One is a woman from Zimbabwe who has a two-year-old daughter who has had open-heart surgery.
The asylum-seeker, who said she was forced to flee her country, is being supported by the Northern Ireland Community of Refugees and Asylum Seekers (NICRAS).
She is still in the system after seven years and dreads what the future holds for her and her daughter.
"It's difficult moving from one place to another and not knowing what the future holds," the woman said. "It's very confusing for my daughter. It is very stressful and it is very hard to live.

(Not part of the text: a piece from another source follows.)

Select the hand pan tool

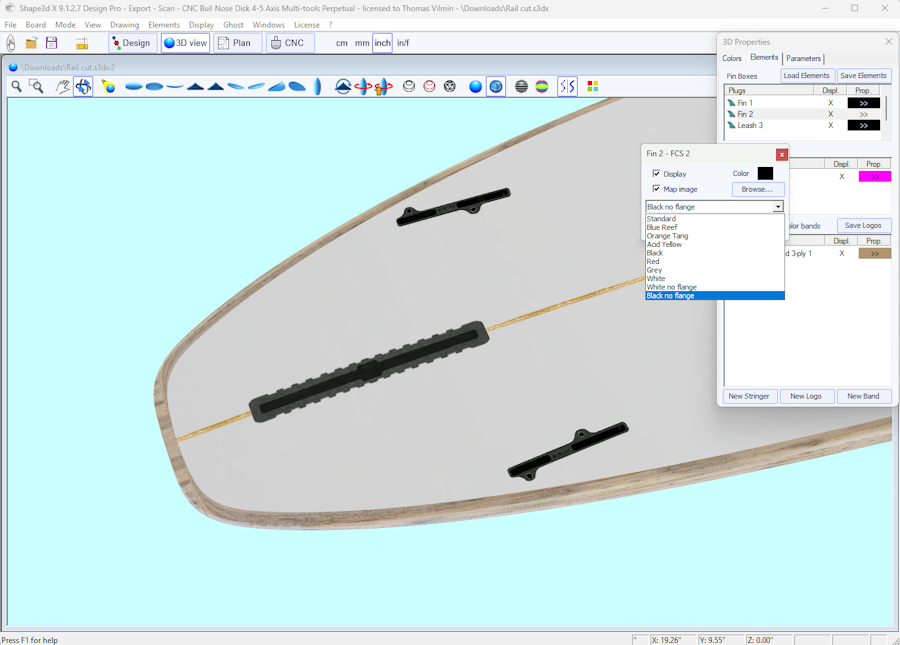click(x=62, y=87)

"Clothing and nappies are expensive for children. I have to come to NICRAS for extra food and nappies."
The woman was refused asylum in 2011 but is currently in the appeals system.
A second woman, also from Zimbabwe, has been waiting 18 months for her second Home Office interview.
She said the process was "daunting, slow" and made her "feel like a criminal".
The single mother is also reliant on NICRAS for food parcels and baby products.
Another man from Kenya has been left homeless after his asylum application was refused.
The 29-year-old, who is exploring his options after losing his appeal, said that if it were not for groups like NICRAS and the Welcome Organisation, he would be without food, water and hygiene facilities.
"The homelessness is the biggest part of it and your mental state," he added. "It wears you out - living is hard. I take each day as it comes and hope tomorrow will be a better one."